Пригородные мужики, пробираясь утромъ въ городъ на базаръ, на своихъ тощихъ мулахъ, проѣзжаютъ мимо него, киваютъ ему головой и говорятъ: богъ въ помочь! Вечеромъ рабочіе, живущіе въ предмѣстьѣ, грязные, промокшіе, проходятъ мимо него домой и желаютъ добраго вечера.
А онъ, въ тѣни своихъ вѣтокъ, или подъ защитой калѣки-зонтика, сидитъ на четыреугольномъ булыжникѣ день-деньской, сидитъ до тѣхъ поръ, покуда огромная груда булыжника, находившаяся утромъ съ правой стороны, не перейдетъ на лѣвую, обратясь подъ его увѣсистымъ молоткомъ въ мелкія остроребрые, остроугольные кусочки щебенки.

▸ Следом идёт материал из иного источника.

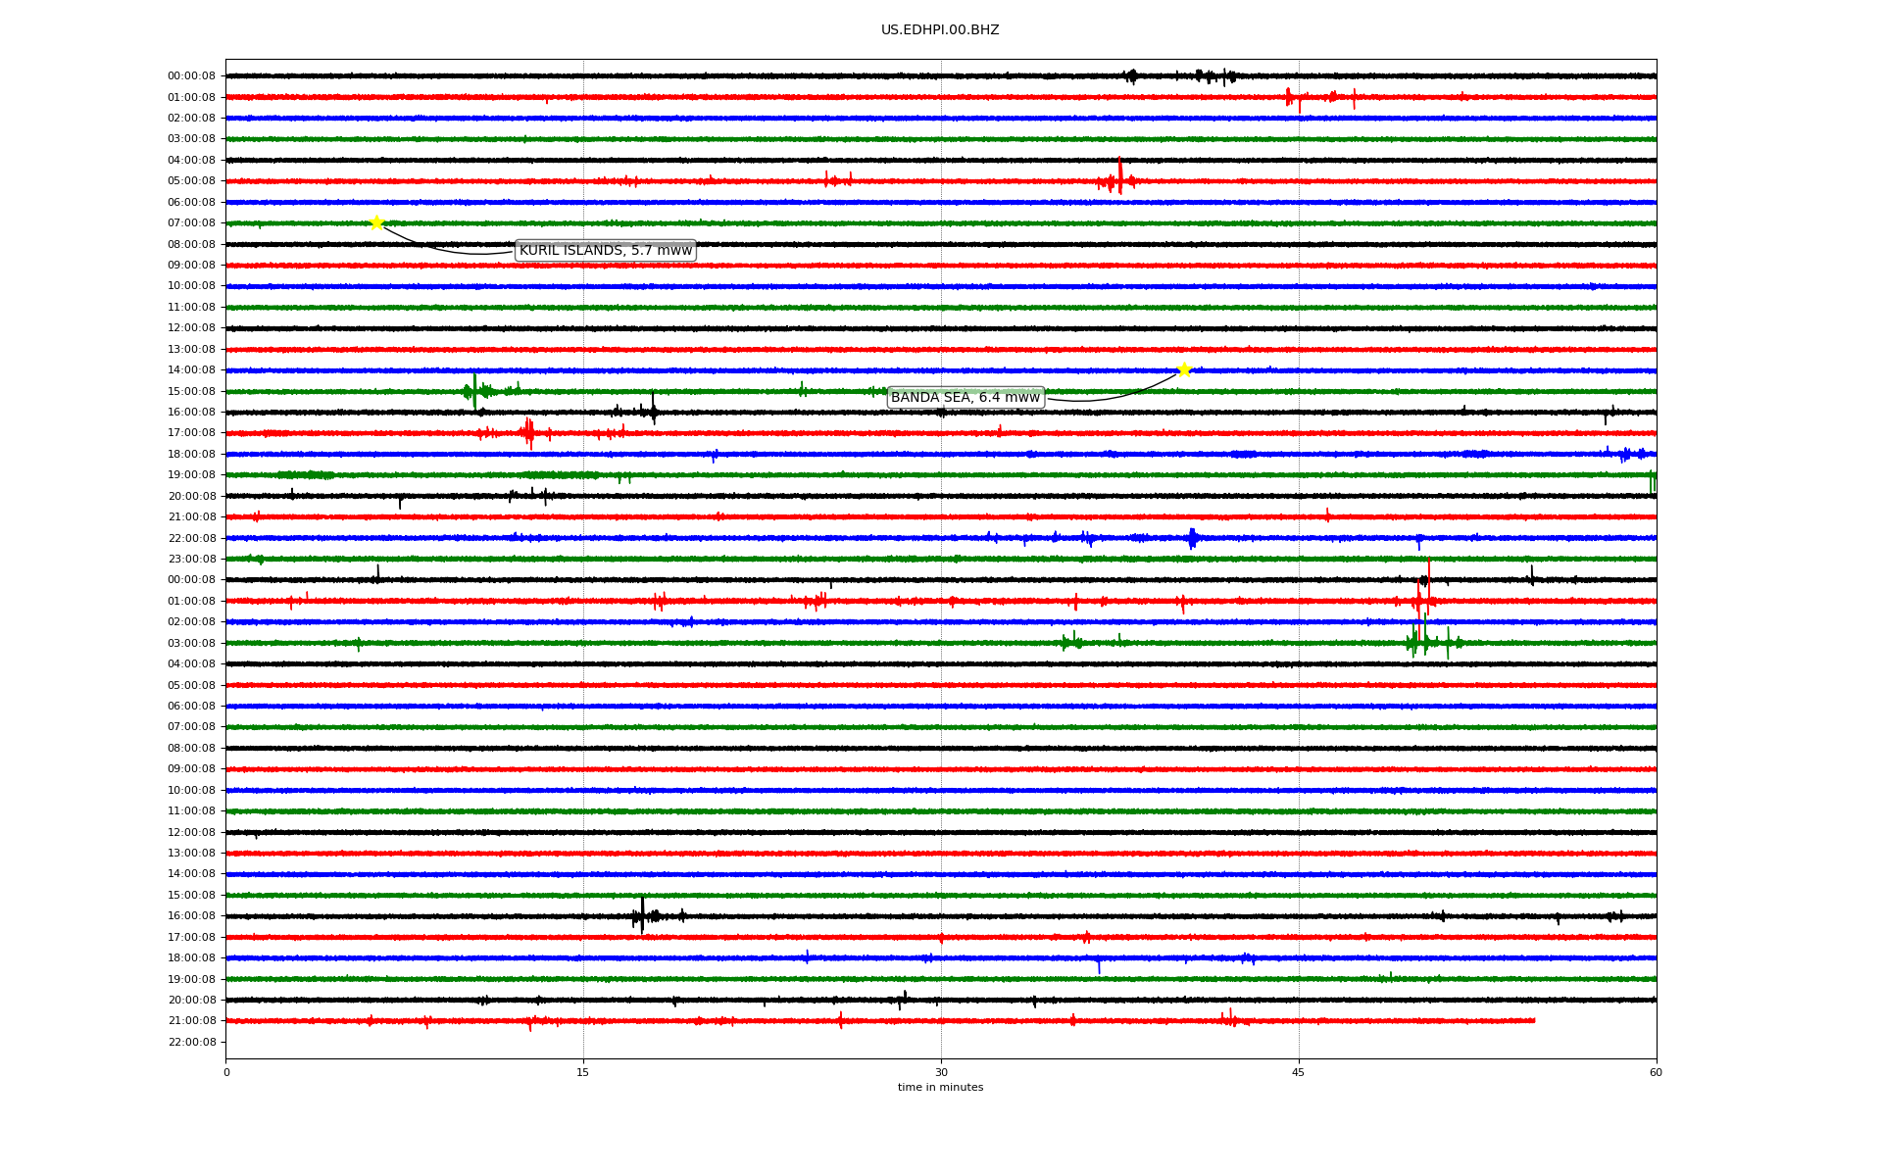Select the topmost 00:00:08 row label
This screenshot has width=1882, height=1176.
pyautogui.click(x=191, y=76)
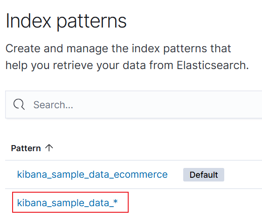The image size is (262, 216).
Task: Click the Default badge
Action: pos(204,174)

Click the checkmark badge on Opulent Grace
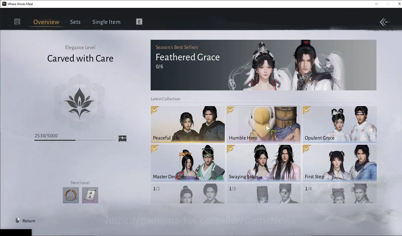coord(307,110)
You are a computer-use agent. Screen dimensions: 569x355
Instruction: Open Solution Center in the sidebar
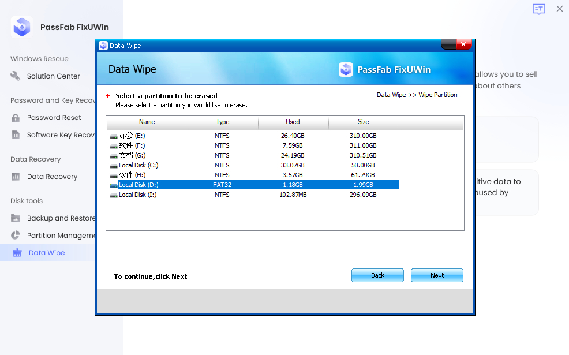(53, 76)
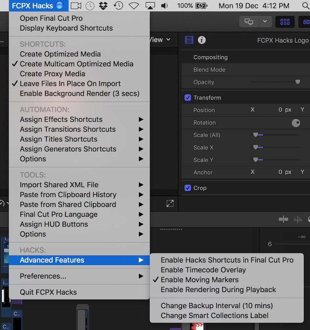The image size is (310, 330).
Task: Toggle the Crop checkbox
Action: [188, 188]
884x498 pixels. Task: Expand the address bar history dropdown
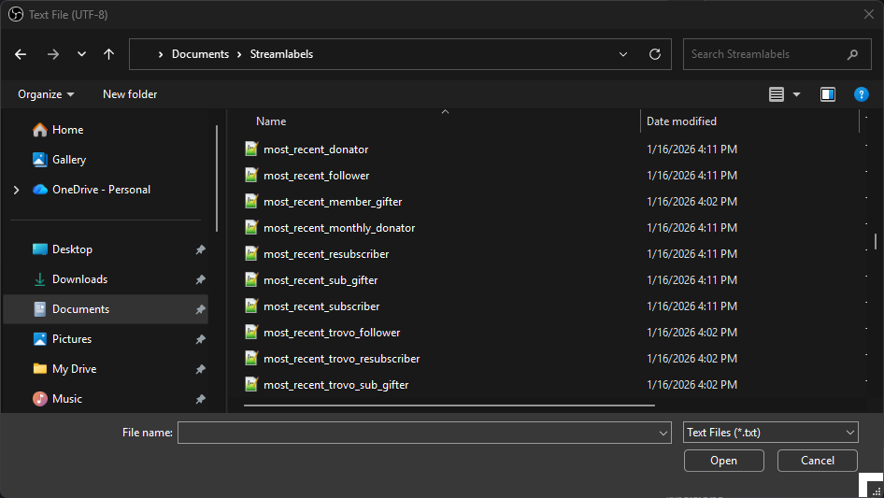(623, 54)
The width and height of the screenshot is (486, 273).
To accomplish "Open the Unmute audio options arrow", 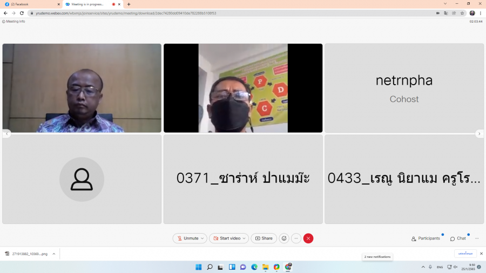I will pyautogui.click(x=203, y=238).
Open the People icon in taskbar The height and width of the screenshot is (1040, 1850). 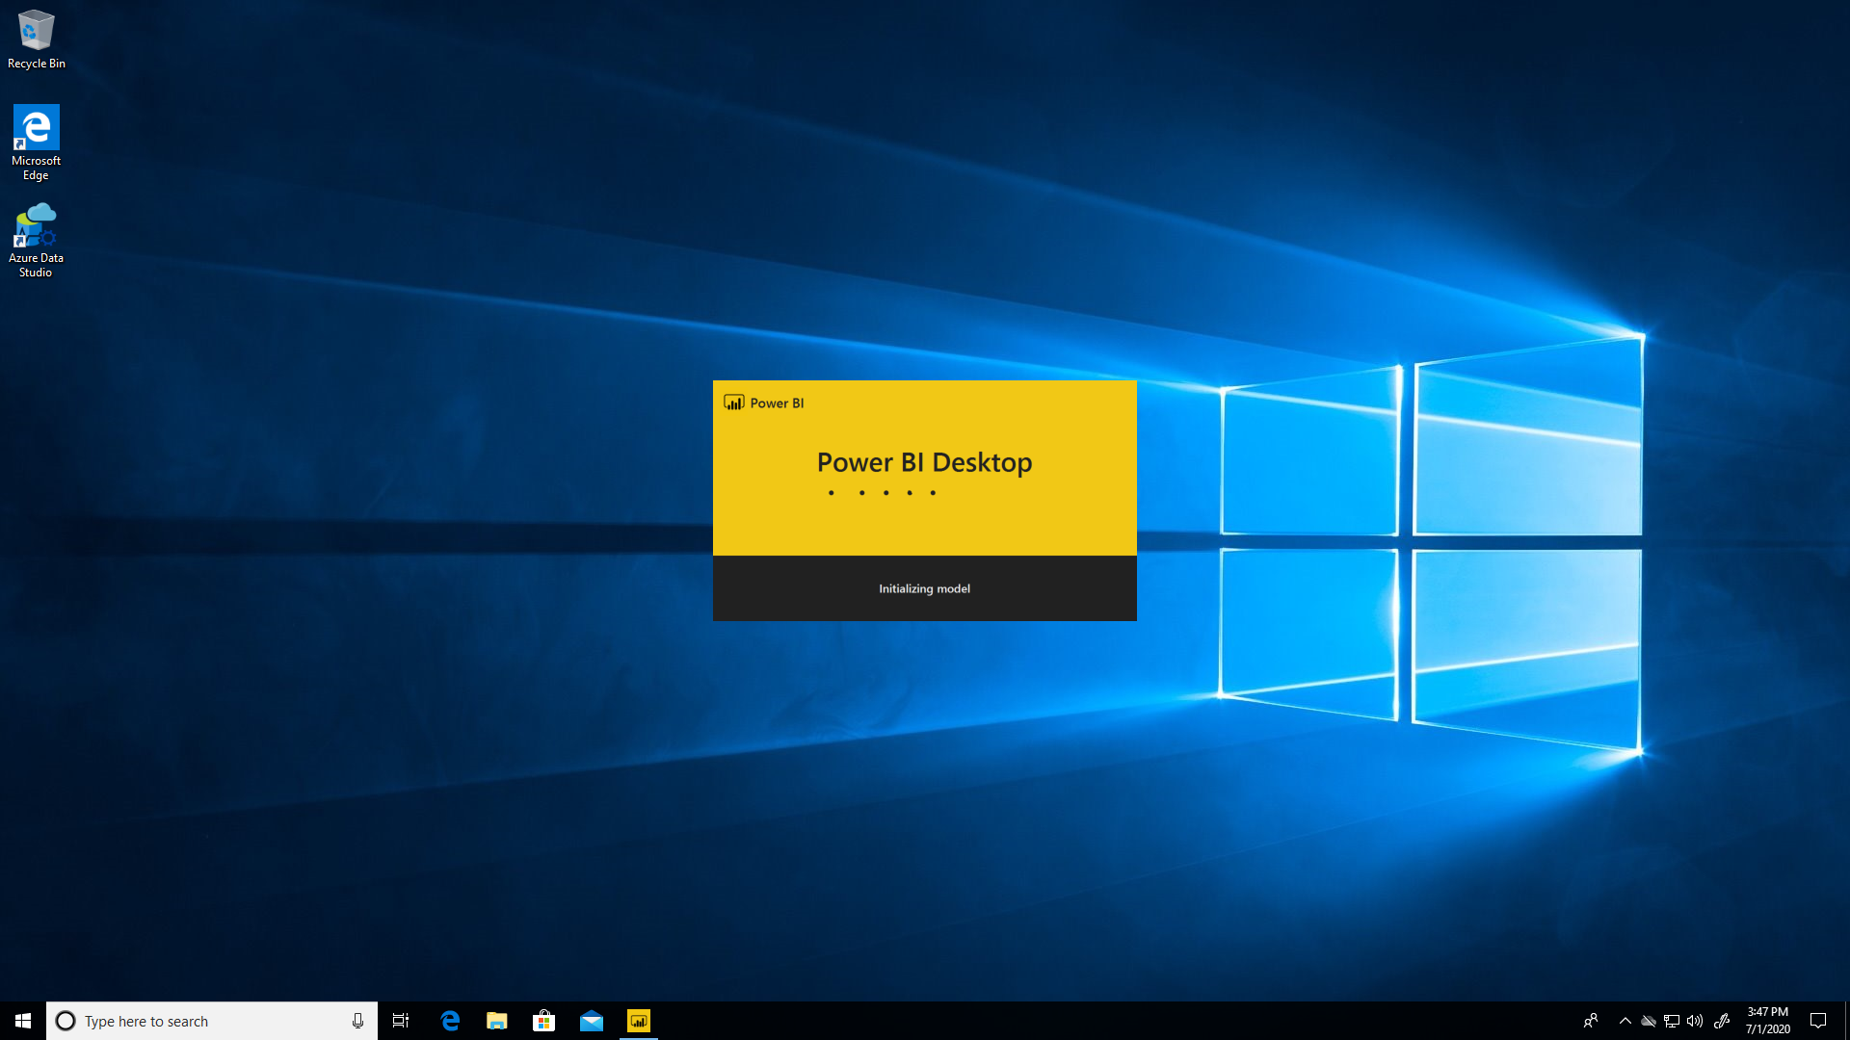(1591, 1021)
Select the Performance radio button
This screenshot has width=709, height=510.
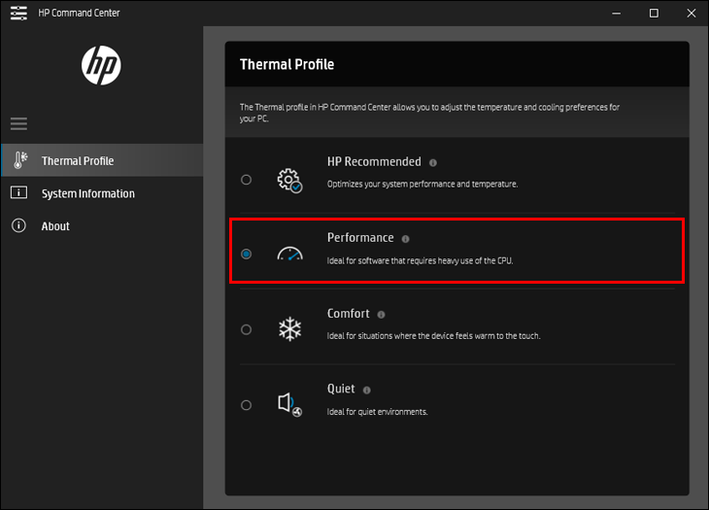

Тогда онъ бываетъ очень доволенъ, потому что, значитъ, заработалъ своя восемьдесятъ сантимовъ, которые ему аккуратно выплачиваетъ подрядчикъ. Но бѣда въ томъ, что не всегда такъ случается. Не то, чтобы подрядчикъ, его обсчитывалъ — нѣтъ, подрядчикъ честный человѣкъ — а потому что его заработокъ можетъ умаляться отъ множества разнородныхъ причинъ. Даже совсѣмъ лишиться работы немудрено. То камень попадется черезчуръ крѣпкій и работа тихо подвигается, то молотокъ испортится и надо потратить время на его починку. Иной разъ зимой, невыносимая непогода угонитъ съ работы. А то и лѣтомъ, особенно въ августѣ, солнце такъ жаритъ, что у него совсѣмъ силъ не хватаетъ и приходится поневолѣ отдохнуть гдѣ-нибудь въ тѣни. Иной разъ, рука у него отъ устали не тверда станетъ; онъ молоткомъ нацѣлитъ невѣрно и хватитъ себя по пальцу, и въ кровь его разсадитъ. Въ такомъ случаѣ надо перевязать палецъ, либо бѣжать куда-нибудь обмыть его; время-то и уходитъ. Да еще, слава Богу, коли боль не такъ сильна, чтобы мѣшала продолжать работать.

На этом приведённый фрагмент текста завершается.